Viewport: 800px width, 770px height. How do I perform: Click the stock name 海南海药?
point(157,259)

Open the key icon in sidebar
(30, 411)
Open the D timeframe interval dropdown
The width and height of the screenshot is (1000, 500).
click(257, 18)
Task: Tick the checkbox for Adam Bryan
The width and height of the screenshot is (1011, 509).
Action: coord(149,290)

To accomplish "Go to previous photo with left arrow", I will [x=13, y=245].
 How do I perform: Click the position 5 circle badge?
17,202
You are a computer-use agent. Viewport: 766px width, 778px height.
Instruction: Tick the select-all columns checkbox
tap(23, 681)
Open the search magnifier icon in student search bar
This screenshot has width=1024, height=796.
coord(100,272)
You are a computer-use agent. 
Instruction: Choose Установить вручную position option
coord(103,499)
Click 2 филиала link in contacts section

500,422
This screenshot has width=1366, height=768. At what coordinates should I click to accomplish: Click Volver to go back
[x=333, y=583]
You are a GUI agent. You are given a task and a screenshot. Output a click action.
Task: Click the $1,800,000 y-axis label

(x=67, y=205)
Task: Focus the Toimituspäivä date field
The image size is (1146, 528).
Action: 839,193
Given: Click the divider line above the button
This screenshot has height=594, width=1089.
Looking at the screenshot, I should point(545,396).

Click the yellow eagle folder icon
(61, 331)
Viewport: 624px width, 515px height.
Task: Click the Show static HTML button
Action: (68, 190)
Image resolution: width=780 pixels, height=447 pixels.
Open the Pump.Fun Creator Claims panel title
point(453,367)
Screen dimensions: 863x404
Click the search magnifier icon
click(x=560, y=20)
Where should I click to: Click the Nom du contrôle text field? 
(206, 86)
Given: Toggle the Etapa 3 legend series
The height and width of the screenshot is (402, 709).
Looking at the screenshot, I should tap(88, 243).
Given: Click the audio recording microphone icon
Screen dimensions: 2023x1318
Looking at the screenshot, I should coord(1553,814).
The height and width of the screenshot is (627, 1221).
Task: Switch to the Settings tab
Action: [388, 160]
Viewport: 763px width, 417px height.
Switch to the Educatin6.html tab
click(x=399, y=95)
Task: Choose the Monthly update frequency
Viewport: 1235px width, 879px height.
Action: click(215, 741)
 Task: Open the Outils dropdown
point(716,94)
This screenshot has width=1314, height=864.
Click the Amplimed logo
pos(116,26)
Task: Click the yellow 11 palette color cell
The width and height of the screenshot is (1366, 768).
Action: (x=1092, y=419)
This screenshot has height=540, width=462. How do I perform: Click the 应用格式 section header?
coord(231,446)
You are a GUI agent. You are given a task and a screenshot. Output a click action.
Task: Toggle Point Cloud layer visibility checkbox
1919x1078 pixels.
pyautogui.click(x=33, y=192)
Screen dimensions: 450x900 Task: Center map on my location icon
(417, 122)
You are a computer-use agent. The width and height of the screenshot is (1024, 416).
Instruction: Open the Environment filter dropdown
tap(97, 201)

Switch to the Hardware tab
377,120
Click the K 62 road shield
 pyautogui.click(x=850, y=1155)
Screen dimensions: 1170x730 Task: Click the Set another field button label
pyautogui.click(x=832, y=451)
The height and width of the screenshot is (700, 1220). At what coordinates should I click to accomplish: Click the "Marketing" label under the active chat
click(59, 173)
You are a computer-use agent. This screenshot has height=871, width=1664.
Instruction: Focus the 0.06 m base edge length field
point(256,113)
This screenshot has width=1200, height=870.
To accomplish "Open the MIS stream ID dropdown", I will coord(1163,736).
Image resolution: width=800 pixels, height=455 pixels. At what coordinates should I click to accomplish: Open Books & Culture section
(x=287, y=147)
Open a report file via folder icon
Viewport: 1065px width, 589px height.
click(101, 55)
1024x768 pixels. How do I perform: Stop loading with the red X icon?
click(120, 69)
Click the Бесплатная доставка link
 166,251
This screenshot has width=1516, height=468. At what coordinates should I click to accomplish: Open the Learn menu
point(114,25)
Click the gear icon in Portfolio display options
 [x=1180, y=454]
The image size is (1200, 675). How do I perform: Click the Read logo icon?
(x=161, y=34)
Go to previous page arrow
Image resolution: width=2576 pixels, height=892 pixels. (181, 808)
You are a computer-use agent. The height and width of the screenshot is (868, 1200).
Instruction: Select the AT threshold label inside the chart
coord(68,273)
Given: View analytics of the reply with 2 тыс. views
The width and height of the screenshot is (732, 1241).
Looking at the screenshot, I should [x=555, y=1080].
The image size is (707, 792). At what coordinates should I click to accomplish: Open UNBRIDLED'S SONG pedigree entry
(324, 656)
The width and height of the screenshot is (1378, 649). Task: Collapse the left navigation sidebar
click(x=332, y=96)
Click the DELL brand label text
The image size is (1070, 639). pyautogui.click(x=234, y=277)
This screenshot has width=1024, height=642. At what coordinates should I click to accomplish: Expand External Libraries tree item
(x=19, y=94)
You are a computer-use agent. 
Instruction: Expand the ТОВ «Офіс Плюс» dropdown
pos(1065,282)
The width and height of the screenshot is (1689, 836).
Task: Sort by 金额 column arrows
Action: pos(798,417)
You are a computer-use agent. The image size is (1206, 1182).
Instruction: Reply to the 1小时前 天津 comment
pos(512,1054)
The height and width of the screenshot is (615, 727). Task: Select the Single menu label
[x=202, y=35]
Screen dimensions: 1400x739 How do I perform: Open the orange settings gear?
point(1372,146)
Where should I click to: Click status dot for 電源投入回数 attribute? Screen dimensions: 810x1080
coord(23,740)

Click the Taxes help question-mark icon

(DESCRIPTION OF THE TASK):
Repeat the whole of the data above exactly as it appears.

(RESPONSE TO THE EXERCISE):
Viewport: 800px width, 770px height. How do I perform: Click the stock name 海南海药?
point(157,259)

Open the key icon in sidebar
(30, 411)
Open the D timeframe interval dropdown
The width and height of the screenshot is (1000, 500).
click(257, 18)
Task: Tick the checkbox for Adam Bryan
The width and height of the screenshot is (1011, 509).
Action: coord(149,290)

To accomplish "Go to previous photo with left arrow", I will [x=13, y=245].
 How do I perform: Click the position 5 circle badge?
17,202
You are a computer-use agent. Viewport: 766px width, 778px height.
Instruction: Tick the select-all columns checkbox
tap(23, 681)
Open the search magnifier icon in student search bar
This screenshot has width=1024, height=796.
coord(100,272)
You are a computer-use agent. 
Instruction: Choose Установить вручную position option
coord(103,499)
Click 2 филиала link in contacts section

500,422
This screenshot has width=1366, height=768. At what coordinates should I click to accomplish: Click Volver to go back
[x=333, y=583]
You are a GUI agent. You are given a task and a screenshot. Output a click action.
Task: Click the $1,800,000 y-axis label

(x=67, y=205)
Task: Focus the Toimituspäivä date field
The image size is (1146, 528).
Action: 839,193
Given: Click the divider line above the button
This screenshot has height=594, width=1089.
Looking at the screenshot, I should point(545,396).

Click the yellow eagle folder icon
(61, 331)
Viewport: 624px width, 515px height.
Task: Click the Show static HTML button
Action: (68, 190)
Image resolution: width=780 pixels, height=447 pixels.
Open the Pump.Fun Creator Claims panel title
point(453,367)
Screen dimensions: 863x404
Click the search magnifier icon
click(x=560, y=20)
Where should I click to: Click the Nom du contrôle text field? 
(206, 86)
Given: Toggle the Etapa 3 legend series
The height and width of the screenshot is (402, 709).
Looking at the screenshot, I should tap(88, 243).
Given: Click the audio recording microphone icon
Screen dimensions: 2023x1318
Looking at the screenshot, I should coord(1553,814).
The height and width of the screenshot is (627, 1221).
Task: Switch to the Settings tab
Action: [388, 160]
Viewport: 763px width, 417px height.
Switch to the Educatin6.html tab
click(x=399, y=95)
Task: Choose the Monthly update frequency
Viewport: 1235px width, 879px height.
Action: click(215, 741)
 Task: Open the Outils dropdown
point(716,94)
This screenshot has width=1314, height=864.
Click the Amplimed logo
pos(116,26)
Task: Click the yellow 11 palette color cell
The width and height of the screenshot is (1366, 768).
Action: (x=1092, y=419)
This screenshot has height=540, width=462. How do I perform: Click the 应用格式 section header?
coord(231,446)
You are a GUI agent. You are given a task and a screenshot. Output a click action.
Task: Toggle Point Cloud layer visibility checkbox
1919x1078 pixels.
pyautogui.click(x=33, y=192)
Screen dimensions: 450x900 Task: Center map on my location icon
(417, 122)
You are a computer-use agent. The width and height of the screenshot is (1024, 416).
Instruction: Open the Environment filter dropdown
tap(97, 201)

Switch to the Hardware tab
377,120
Click the K 62 road shield
 pyautogui.click(x=850, y=1155)
Screen dimensions: 1170x730 Task: Click the Set another field button label
pyautogui.click(x=832, y=451)
The height and width of the screenshot is (700, 1220). At what coordinates should I click to accomplish: Click the "Marketing" label under the active chat
click(59, 173)
You are a computer-use agent. This screenshot has height=871, width=1664.
Instruction: Focus the 0.06 m base edge length field
point(256,113)
This screenshot has width=1200, height=870.
To accomplish "Open the MIS stream ID dropdown", I will coord(1163,736).
Image resolution: width=800 pixels, height=455 pixels. At what coordinates should I click to accomplish: Open Books & Culture section
(x=287, y=147)
Open a report file via folder icon
Viewport: 1065px width, 589px height.
click(101, 55)
1024x768 pixels. How do I perform: Stop loading with the red X icon?
click(120, 69)
Click the Бесплатная доставка link
 166,251
This screenshot has width=1516, height=468. At what coordinates should I click to accomplish: Open the Learn menu
point(114,25)
Click the gear icon in Portfolio display options
 [x=1180, y=454]
The image size is (1200, 675). How do I perform: Click the Read logo icon?
(x=161, y=34)
Go to previous page arrow
Image resolution: width=2576 pixels, height=892 pixels. (181, 808)
You are a computer-use agent. The height and width of the screenshot is (868, 1200).
Instruction: Select the AT threshold label inside the chart
coord(68,273)
Given: View analytics of the reply with 2 тыс. views
The width and height of the screenshot is (732, 1241).
Looking at the screenshot, I should [x=555, y=1080].
The image size is (707, 792). At what coordinates should I click to accomplish: Open UNBRIDLED'S SONG pedigree entry
(324, 656)
The width and height of the screenshot is (1378, 649). Task: Collapse the left navigation sidebar
click(x=332, y=96)
Click the DELL brand label text
The image size is (1070, 639). pyautogui.click(x=234, y=277)
This screenshot has width=1024, height=642. At what coordinates should I click to accomplish: Expand External Libraries tree item
(x=19, y=94)
You are a computer-use agent. 
Instruction: Expand the ТОВ «Офіс Плюс» dropdown
pos(1065,282)
The width and height of the screenshot is (1689, 836).
Task: Sort by 金额 column arrows
Action: pos(798,417)
You are a computer-use agent. The image size is (1206, 1182).
Instruction: Reply to the 1小时前 天津 comment
pos(512,1054)
The height and width of the screenshot is (615, 727). Task: Select the Single menu label
[x=202, y=35]
Screen dimensions: 1400x739 How do I perform: Open the orange settings gear?
point(1372,146)
Where should I click to: Click status dot for 電源投入回数 attribute? Screen dimensions: 810x1080
coord(23,740)

Click the Taxes help question-mark icon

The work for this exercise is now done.